Exercise directions → Retype the records below exactly. Leave nothing out.

Saved entries →
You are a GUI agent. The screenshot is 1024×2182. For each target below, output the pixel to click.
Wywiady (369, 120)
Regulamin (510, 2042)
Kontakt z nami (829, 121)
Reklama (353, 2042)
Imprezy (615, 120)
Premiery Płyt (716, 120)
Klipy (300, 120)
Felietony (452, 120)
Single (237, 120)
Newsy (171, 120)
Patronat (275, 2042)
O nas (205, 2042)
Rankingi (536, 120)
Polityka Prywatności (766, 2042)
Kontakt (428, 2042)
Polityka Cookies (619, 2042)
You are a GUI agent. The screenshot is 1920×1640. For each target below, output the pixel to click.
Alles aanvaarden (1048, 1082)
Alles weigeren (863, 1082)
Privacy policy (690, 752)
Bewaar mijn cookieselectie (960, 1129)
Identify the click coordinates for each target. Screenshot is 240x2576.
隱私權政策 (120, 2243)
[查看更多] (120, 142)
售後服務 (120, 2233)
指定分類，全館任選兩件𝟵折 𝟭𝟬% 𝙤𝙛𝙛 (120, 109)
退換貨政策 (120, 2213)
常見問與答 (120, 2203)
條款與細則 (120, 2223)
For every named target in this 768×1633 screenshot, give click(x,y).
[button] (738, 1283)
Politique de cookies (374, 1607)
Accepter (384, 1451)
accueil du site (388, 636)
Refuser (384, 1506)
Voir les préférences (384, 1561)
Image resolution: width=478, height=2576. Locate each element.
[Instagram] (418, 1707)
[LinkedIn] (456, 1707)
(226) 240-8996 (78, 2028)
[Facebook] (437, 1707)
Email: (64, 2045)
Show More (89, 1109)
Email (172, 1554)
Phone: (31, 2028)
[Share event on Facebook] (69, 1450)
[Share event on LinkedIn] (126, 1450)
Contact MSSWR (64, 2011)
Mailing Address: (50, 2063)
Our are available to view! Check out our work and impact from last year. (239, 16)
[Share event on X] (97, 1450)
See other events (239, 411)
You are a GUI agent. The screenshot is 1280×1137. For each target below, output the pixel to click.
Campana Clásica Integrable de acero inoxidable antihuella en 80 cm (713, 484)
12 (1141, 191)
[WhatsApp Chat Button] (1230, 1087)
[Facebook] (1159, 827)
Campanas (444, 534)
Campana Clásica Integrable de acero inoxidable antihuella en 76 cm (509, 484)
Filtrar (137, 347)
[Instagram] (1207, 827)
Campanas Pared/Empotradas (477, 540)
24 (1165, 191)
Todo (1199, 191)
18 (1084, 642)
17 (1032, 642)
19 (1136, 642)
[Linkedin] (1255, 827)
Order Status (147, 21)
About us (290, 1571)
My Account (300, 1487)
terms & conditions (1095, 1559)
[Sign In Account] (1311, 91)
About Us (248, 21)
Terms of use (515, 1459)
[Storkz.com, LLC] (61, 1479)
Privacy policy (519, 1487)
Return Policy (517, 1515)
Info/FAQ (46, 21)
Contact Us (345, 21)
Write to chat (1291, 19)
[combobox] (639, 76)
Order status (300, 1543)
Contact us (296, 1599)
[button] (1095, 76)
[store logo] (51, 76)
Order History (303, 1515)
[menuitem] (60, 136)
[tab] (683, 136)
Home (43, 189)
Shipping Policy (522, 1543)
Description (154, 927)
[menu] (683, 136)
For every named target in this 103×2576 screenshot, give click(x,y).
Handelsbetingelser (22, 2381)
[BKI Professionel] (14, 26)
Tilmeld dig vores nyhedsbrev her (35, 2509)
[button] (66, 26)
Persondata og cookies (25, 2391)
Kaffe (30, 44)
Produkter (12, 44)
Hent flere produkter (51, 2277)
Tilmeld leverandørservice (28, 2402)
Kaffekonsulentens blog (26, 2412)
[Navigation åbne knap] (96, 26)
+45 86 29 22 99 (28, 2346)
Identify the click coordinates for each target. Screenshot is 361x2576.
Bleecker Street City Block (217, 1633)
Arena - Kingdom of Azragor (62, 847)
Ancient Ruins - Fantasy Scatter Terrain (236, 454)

Written response →
You are a GUI agent. The screenshot is 1024×2182. For each target below, output the pixel to click.
Wywiady (369, 120)
Regulamin (510, 2042)
Kontakt z nami (829, 121)
Reklama (353, 2042)
Imprezy (615, 120)
Premiery Płyt (716, 120)
Klipy (300, 120)
Felietony (452, 120)
Single (237, 120)
Newsy (171, 120)
Patronat (275, 2042)
O nas (205, 2042)
Rankingi (536, 120)
Polityka Prywatności (766, 2042)
Kontakt (428, 2042)
Polityka Cookies (619, 2042)
You are a GUI agent. The screenshot is 1920×1640. For each target below, output the pixel to click.
Alles aanvaarden (1048, 1082)
Alles weigeren (863, 1082)
Privacy policy (690, 752)
Bewaar mijn cookieselectie (960, 1129)
Identify the click coordinates for each target. Screenshot is 240x2576.
隱私權政策 (120, 2243)
[查看更多] (120, 142)
售後服務 (120, 2233)
指定分類，全館任選兩件𝟵折 𝟭𝟬% 𝙤𝙛𝙛 (120, 109)
退換貨政策 (120, 2213)
常見問與答 (120, 2203)
條款與細則 (120, 2223)
For every named target in this 768×1633 screenshot, give click(x,y).
[button] (738, 1283)
Politique de cookies (374, 1607)
Accepter (384, 1451)
accueil du site (388, 636)
Refuser (384, 1506)
Voir les préférences (384, 1561)
Image resolution: width=478, height=2576. Locate each element.
[Instagram] (418, 1707)
[LinkedIn] (456, 1707)
(226) 240-8996 (78, 2028)
[Facebook] (437, 1707)
Email: (64, 2045)
Show More (89, 1109)
Email (172, 1554)
Phone: (31, 2028)
[Share event on Facebook] (69, 1450)
[Share event on LinkedIn] (126, 1450)
Contact MSSWR (64, 2011)
Mailing Address: (50, 2063)
Our are available to view! Check out our work and impact from last year. (239, 16)
[Share event on X] (97, 1450)
See other events (239, 411)
You are a GUI agent. The screenshot is 1280×1137. For each target below, output the pixel to click.
Campana Clásica Integrable de acero inoxidable antihuella en 80 cm (713, 484)
12 (1141, 191)
[WhatsApp Chat Button] (1230, 1087)
[Facebook] (1159, 827)
Campanas (444, 534)
Campana Clásica Integrable de acero inoxidable antihuella en 76 cm (509, 484)
Filtrar (137, 347)
[Instagram] (1207, 827)
Campanas Pared/Empotradas (477, 540)
24 (1165, 191)
Todo (1199, 191)
18 (1084, 642)
17 (1032, 642)
19 (1136, 642)
[Linkedin] (1255, 827)
Order Status (147, 21)
About us (290, 1571)
My Account (300, 1487)
terms & conditions (1095, 1559)
[Sign In Account] (1311, 91)
About Us (248, 21)
Terms of use (515, 1459)
[Storkz.com, LLC] (61, 1479)
Privacy policy (519, 1487)
Return Policy (517, 1515)
Info/FAQ (46, 21)
Contact Us (345, 21)
Write to chat (1291, 19)
[combobox] (639, 76)
Order status (300, 1543)
Contact us (296, 1599)
[button] (1095, 76)
[store logo] (51, 76)
Order History (303, 1515)
[menuitem] (60, 136)
[tab] (683, 136)
Home (43, 189)
Shipping Policy (522, 1543)
Description (154, 927)
[menu] (683, 136)
For every named target in this 103×2576 screenshot, give click(x,y).
Handelsbetingelser (22, 2381)
[BKI Professionel] (14, 26)
Tilmeld dig vores nyhedsbrev her (35, 2509)
[button] (66, 26)
Persondata og cookies (25, 2391)
Kaffe (30, 44)
Produkter (12, 44)
Hent flere produkter (51, 2277)
Tilmeld leverandørservice (28, 2402)
Kaffekonsulentens blog (26, 2412)
[Navigation åbne knap] (96, 26)
+45 86 29 22 99 (28, 2346)
Identify the click coordinates for each target. Screenshot is 361x2576.
Bleecker Street City Block (217, 1633)
Arena - Kingdom of Azragor (62, 847)
Ancient Ruins - Fantasy Scatter Terrain (236, 454)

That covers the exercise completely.